I have a df
,where the id
refers to a different person and the fruits_eat
refers to the fruit that person eats. Also, I have a vector fruits_list
storing a list of fruits.
I want to generate a new variable fruits_in_list
to indicate whether a person ate one and more fruits in the fruits_list
, but I don't know how to implement it in R.
I checked some answers, but none of them are very relevant to my problem, like.
fruits_Jack = c('XXappleYYY,lemon,orange,pitaya')
fruits_Rose = c('Navel orange,Blood orange,watermelon,cherry')

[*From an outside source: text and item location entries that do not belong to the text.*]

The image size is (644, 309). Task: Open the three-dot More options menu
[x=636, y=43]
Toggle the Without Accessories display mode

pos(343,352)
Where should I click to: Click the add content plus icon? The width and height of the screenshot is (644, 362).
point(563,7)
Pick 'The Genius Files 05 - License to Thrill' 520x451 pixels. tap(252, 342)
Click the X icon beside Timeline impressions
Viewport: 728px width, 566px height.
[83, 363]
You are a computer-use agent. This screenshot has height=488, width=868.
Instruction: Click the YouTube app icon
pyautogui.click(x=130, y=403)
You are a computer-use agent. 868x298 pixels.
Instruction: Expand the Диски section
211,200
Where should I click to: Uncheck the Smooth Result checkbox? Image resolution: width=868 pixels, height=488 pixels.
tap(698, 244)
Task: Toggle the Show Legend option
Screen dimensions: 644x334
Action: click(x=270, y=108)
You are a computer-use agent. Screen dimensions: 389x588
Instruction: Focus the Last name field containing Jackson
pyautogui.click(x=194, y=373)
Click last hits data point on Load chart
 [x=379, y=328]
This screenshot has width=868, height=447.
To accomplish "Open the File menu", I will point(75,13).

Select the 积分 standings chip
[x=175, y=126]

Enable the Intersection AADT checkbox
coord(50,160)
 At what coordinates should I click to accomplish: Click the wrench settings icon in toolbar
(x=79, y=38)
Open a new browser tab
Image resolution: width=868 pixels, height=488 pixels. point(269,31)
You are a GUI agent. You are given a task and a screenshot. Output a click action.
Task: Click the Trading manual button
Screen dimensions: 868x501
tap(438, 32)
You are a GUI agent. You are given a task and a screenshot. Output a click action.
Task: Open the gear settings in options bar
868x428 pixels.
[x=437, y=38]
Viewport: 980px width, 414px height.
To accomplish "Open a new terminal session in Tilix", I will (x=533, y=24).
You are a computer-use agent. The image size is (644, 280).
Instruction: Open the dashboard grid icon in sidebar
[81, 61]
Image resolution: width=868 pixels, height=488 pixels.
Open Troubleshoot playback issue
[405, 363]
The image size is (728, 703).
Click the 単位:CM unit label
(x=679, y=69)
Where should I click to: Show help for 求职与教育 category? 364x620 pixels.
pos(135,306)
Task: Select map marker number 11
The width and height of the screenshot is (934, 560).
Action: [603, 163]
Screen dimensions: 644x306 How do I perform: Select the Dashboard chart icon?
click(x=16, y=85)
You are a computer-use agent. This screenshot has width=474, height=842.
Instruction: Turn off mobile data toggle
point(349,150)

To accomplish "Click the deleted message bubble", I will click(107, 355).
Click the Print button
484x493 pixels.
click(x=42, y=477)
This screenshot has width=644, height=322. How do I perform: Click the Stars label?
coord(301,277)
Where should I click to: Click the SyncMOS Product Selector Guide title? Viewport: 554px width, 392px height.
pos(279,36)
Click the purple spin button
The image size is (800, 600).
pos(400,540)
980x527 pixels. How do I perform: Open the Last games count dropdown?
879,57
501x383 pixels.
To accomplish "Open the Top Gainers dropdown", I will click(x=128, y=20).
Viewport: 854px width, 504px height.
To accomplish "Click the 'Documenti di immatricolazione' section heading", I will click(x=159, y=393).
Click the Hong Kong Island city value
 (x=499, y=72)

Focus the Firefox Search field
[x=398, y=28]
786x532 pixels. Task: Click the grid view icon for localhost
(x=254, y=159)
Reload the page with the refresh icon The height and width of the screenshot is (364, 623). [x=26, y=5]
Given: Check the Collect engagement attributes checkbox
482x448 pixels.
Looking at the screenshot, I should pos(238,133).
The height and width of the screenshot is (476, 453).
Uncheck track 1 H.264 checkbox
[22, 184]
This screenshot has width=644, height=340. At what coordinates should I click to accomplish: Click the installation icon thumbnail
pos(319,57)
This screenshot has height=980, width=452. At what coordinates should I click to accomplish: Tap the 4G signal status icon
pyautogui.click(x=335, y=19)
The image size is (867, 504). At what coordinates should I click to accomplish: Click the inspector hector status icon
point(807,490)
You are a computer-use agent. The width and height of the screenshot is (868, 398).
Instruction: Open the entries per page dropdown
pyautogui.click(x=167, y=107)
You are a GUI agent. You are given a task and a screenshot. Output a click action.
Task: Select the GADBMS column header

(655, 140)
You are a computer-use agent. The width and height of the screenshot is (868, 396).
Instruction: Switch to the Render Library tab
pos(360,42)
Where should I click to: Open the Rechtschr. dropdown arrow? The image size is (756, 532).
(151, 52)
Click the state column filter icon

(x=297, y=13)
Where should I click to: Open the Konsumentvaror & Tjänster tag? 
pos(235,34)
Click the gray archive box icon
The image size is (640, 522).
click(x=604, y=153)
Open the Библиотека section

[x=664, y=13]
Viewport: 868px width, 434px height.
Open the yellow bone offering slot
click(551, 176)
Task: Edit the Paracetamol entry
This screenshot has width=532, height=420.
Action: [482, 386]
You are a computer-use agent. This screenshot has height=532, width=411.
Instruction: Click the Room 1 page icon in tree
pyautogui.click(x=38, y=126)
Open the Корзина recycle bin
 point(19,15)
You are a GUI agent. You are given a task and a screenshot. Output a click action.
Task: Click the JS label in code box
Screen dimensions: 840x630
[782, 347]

fruits_Biden= c('pitaya,cherry,banana')
fruits_list = c('apple', 'lemon', 'orange', 'watermelon', 'peach', 'pear')
df =
data.frame(id = c('Jack', 'Rose', 'Biden'),
fruits_eat = c(fruits_Jack, fruits_Rose, fruits_Biden))
> df
id fruits_eat
1 Jack apple,lemon,orange,pitaya
2 Rose Navel orange,Blood orange,watermelon,cherry
3 Biden pitaya,cherry,banana
df_expect = cbind(df, fruits_in_list = c(1, 1, 0))
> df_expect
id fruits_eat fruits_in_list
1 Jack apple,lemon,orange,pitaya 1
2 Rose Navel orange,Blood orange,watermelon,cherry 1
3 Biden pitaya,cherry,banana 0
With stringr
, use str_detect
, or str_count
if you want a real count:
library(stringr)
library(dplyr)
df %>%
mutate(fruits_in_list = +(str_detect(fruits_eat, paste0(fruits_list, collapse = "|"))),
count = str_count(fruits_eat, paste0(fruits_list, collapse = "|")))
id fruits_eat fruits_in_list count
1 Jack XXappleYYY,lemon,orange,pitaya 1 3
2 Rose Navel orange,Blood orange,watermelon,cherry 1 3
3 Biden pitaya,cherry,banana 0 0